L’essenza stessa del linguaggio umano è stata oggetto di dibattito tra linguisti, filosofi e scienziati per secoli.
Una prima e fondamentale domanda sorge spontanea: il linguaggio è innato o appreso? Noam Chomsky, eminente linguista e cognitivista statunitense, ha proposto l’idea di una grammatica universale, suggerendo che i bambini nascono con una predisposizione innata per riconoscere e apprendere la struttura grammaticale delle lingue. Questa prospettiva solleverebbe interrogativi affascinanti sulle radici della nostra capacità linguistica e sulla sua connessione con la nostra eredità genetica.

Noam Chomsky, linguista, cognitivista, filosofo e professore statunitense


La ricerca della lingua universale non si limita alla teoria linguistica, ma si estende anche alla pratica. Diverse iniziative hanno tentato di creare lingue artificiali o semplificate che potrebbero fungere da ponti tra culture e nazioni. Si parla ad esempio dell’esperanto, creato da Ludwig Zamenhof nel 1887, che è uno dei tentativi più noti di realizzare un linguaggio globale. Concepita come una lingua neutrale e facile da apprendere, l’esperanto ha attratto seguaci in tutto il mondo, a riprova che esiste davvero un desiderio universale di superare le barriere linguistiche.

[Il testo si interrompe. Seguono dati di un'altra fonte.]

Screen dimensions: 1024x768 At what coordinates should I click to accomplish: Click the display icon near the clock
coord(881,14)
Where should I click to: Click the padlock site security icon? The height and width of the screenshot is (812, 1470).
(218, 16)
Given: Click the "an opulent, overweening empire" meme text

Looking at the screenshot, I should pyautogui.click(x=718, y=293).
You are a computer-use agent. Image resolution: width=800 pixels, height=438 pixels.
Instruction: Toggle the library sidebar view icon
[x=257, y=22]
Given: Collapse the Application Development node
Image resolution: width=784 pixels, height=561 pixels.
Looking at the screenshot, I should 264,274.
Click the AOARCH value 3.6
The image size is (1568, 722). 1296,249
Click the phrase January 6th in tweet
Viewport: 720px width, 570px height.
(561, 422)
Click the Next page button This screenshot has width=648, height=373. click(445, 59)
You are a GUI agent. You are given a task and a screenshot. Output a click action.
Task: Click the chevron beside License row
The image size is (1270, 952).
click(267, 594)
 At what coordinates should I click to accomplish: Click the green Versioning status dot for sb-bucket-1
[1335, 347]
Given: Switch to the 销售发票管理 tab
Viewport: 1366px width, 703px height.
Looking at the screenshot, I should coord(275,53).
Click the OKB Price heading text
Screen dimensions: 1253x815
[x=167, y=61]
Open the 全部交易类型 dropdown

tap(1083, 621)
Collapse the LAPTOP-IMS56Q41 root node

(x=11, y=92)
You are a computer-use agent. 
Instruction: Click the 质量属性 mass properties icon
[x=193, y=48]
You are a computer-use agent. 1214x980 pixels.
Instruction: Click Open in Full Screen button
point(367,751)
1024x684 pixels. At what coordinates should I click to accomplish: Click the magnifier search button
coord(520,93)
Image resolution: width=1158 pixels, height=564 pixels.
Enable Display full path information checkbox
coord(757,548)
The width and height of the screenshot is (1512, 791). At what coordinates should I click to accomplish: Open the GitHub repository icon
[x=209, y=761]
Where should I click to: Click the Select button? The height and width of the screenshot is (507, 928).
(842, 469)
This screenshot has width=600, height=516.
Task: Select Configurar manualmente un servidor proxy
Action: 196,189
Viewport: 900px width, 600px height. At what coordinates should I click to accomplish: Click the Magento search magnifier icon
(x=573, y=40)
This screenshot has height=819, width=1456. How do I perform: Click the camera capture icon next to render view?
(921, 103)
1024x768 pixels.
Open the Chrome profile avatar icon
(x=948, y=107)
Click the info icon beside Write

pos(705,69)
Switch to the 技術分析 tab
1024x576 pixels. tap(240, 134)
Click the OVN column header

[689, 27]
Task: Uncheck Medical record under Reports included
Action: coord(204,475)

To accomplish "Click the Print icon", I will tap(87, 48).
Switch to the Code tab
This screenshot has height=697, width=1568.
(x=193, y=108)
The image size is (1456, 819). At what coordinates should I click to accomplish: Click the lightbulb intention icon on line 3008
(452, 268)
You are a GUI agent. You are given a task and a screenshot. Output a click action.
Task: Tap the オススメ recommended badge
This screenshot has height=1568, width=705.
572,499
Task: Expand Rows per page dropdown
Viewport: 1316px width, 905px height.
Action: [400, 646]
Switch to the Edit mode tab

All’esperanto si sono sommati altri progetti, come il lojban, una lingua logica il cui obiettivo è quello di eliminare le ambiguità linguistiche, o come il globish, incentrato sulla semplificazione e standardizzazione dell’inglese per scopi comunicativi internazionali. Queste lingue semplificate, sebbene non ancora universalmente accettate, rappresentano tentativi di risolvere i problemi pratici della comunicazione interculturale nel mondo moderno.

Tuttavia, la ricerca di una lingua universale non si limita al contesto terrestre. Nell’ambito della ricerca scientifica, si è speculato sulla possibilità di utilizzare il linguaggio matematico o le leggi della fisica come mezzi di comunicazione interspaziali. Concetti come il lincos, una lingua cosmica proposta da Hans Freudenthal, o la comunicazione basata sulla fisica quantistica, aprono nuove prospettive su come potremmo comunicare con civiltà extraterrestri o esplorare il cosmo. Sembra fantascienza, sì, ma cosa c’è di più universale se non la scienza dura della matematica?


Senza però scomodare concetti troppo complessi, che solo una minima frazione della popolazione potrebbe riconoscere e comprendere, non bisogna dimenticarsi della comunicazione non verbale. Si parla di qualunque simbolo, dai pittogrammi e alle emoji – sempre più diffuse sui social, esse offrono un mezzo di espressione universale che supera le barriere linguistiche. Queste nuove forme di comunicazione visiva potrebbero rappresentare una via verso una lingua comune per l’umanità nel futuro digitale.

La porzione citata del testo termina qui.